## Task instructions:
If a line in the records contains the string "body", show that line.

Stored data
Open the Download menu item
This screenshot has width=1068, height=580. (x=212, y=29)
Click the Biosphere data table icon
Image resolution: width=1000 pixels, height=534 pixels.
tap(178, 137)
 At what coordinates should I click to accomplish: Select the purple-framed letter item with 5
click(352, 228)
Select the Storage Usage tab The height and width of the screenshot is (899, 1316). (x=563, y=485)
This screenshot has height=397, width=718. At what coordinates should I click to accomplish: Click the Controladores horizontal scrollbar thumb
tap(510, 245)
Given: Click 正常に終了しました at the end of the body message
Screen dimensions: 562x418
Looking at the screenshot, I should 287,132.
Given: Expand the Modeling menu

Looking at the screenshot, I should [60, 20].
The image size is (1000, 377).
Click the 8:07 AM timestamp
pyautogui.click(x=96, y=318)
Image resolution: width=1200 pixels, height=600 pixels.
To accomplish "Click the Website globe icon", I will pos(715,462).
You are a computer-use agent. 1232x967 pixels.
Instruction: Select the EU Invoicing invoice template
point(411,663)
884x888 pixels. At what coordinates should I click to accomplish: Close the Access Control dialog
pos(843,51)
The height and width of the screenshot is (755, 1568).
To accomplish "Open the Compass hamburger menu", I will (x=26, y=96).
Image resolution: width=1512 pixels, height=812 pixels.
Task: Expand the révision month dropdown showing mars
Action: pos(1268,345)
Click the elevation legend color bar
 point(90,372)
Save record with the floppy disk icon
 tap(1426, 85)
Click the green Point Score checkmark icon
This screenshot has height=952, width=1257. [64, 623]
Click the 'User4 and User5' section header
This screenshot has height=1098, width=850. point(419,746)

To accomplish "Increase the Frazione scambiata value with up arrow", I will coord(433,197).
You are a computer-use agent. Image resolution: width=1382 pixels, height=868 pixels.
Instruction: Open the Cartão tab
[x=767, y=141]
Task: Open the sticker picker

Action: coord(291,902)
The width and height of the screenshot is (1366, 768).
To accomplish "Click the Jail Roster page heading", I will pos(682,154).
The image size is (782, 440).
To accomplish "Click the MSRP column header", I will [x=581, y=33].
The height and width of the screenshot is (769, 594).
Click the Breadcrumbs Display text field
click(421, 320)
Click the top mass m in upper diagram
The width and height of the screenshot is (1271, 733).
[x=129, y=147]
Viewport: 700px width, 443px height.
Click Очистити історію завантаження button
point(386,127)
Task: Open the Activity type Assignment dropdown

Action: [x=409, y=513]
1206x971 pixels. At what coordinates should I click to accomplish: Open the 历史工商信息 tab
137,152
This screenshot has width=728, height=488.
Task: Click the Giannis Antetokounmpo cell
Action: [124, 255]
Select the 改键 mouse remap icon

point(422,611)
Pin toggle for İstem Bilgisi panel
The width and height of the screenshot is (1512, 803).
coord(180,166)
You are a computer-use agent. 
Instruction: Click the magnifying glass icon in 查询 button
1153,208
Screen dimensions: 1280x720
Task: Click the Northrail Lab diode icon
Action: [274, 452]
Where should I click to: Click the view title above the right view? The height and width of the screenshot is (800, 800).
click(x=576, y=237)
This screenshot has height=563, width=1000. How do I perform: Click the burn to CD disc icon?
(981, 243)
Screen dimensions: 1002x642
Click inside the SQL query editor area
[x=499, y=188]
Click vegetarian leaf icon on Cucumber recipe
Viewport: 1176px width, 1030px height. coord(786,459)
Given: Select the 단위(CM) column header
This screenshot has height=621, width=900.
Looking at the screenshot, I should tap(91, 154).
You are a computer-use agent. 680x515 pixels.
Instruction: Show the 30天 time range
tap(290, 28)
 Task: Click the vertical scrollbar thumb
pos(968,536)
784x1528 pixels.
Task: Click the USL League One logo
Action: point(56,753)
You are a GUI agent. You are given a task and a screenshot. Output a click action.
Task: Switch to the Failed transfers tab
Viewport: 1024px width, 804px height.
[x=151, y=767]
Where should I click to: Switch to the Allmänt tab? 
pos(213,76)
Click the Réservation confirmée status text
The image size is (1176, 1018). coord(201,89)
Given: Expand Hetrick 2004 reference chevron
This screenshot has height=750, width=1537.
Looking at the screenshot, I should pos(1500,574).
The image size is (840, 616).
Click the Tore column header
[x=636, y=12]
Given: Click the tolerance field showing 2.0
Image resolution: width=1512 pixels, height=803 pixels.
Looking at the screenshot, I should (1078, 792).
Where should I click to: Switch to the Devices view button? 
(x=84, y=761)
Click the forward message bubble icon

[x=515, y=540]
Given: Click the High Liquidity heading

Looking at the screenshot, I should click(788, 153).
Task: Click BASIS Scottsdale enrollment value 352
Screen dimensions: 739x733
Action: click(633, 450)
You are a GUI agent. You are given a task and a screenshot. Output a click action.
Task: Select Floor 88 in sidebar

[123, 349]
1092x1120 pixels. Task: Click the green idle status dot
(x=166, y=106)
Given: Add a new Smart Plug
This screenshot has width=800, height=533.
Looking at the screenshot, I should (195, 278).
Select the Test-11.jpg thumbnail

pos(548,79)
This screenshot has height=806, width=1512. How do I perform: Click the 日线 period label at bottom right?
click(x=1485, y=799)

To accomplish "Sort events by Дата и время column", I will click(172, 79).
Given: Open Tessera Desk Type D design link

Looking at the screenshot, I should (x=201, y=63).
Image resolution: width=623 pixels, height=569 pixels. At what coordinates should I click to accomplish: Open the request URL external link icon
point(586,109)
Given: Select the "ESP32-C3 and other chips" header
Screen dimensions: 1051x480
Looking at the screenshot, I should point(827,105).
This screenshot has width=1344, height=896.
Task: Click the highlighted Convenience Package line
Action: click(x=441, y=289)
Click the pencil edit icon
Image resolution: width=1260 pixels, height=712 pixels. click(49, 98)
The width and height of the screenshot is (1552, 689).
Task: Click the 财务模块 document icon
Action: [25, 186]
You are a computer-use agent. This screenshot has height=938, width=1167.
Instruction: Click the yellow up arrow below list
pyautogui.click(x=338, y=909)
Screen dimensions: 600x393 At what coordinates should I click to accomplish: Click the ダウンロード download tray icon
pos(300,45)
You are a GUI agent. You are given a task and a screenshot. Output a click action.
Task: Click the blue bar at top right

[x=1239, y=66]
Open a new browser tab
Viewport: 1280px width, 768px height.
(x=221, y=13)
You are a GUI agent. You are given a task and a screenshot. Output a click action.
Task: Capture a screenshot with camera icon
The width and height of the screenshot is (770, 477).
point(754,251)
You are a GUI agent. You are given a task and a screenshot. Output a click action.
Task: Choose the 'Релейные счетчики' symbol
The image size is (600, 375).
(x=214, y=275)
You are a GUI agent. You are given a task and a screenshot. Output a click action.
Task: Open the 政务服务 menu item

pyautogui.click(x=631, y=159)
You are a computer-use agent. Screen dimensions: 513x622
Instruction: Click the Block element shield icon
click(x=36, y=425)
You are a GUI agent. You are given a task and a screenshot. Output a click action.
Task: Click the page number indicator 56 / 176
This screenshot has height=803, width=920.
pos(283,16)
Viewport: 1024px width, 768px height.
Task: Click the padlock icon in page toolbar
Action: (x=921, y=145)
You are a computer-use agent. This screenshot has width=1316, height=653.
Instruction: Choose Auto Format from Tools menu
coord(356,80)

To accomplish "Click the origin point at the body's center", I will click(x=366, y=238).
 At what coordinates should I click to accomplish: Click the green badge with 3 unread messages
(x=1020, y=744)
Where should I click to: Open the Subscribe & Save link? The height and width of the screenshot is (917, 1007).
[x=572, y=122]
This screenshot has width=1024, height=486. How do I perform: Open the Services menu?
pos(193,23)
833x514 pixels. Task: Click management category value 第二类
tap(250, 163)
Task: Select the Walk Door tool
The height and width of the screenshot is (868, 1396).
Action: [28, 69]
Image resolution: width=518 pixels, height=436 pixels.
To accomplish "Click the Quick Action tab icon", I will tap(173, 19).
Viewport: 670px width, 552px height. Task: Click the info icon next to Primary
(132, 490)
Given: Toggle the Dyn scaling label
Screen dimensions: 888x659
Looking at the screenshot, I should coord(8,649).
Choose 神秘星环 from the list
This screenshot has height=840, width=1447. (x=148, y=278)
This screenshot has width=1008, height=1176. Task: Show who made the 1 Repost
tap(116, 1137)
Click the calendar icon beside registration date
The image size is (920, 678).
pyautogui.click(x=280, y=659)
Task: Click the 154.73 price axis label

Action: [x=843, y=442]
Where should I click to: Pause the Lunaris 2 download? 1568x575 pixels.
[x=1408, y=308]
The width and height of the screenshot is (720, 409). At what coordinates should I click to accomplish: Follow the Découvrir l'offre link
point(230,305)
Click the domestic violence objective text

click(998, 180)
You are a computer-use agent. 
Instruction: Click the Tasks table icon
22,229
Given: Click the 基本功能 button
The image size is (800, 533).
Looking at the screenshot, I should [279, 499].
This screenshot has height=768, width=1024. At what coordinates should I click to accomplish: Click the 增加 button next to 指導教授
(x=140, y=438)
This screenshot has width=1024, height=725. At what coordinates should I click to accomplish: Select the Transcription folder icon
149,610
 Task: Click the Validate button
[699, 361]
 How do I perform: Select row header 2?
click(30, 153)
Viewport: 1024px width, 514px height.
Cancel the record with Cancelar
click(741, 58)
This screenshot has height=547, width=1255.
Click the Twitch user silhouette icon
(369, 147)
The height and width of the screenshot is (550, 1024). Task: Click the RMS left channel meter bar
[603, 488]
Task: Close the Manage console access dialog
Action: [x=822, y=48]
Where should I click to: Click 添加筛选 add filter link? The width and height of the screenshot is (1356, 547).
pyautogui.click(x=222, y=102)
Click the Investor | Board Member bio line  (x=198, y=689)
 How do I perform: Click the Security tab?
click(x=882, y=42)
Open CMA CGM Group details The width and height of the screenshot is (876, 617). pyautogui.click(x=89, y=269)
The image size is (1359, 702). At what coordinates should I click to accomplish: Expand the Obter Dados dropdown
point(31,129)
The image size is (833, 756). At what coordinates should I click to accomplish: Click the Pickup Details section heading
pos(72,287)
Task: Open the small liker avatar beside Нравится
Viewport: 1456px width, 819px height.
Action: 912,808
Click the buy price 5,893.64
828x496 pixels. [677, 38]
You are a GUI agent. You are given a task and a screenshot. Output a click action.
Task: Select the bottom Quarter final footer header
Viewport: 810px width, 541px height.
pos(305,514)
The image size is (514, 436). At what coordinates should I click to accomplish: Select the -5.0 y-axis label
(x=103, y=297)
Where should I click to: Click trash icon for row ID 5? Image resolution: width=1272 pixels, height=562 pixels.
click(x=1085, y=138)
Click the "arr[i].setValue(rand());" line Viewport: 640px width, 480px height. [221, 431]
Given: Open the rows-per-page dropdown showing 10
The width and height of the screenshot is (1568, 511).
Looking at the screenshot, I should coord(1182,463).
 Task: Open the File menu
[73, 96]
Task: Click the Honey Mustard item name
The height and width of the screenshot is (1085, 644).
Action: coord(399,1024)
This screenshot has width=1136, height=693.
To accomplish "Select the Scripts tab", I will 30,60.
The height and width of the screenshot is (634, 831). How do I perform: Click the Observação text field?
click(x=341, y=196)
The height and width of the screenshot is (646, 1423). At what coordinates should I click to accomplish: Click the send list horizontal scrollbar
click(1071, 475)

## Expected output:
Given: Click 正常に終了しました at the end of the body message
To accomplish "Click the origin point at the body's center", I will click(x=366, y=238).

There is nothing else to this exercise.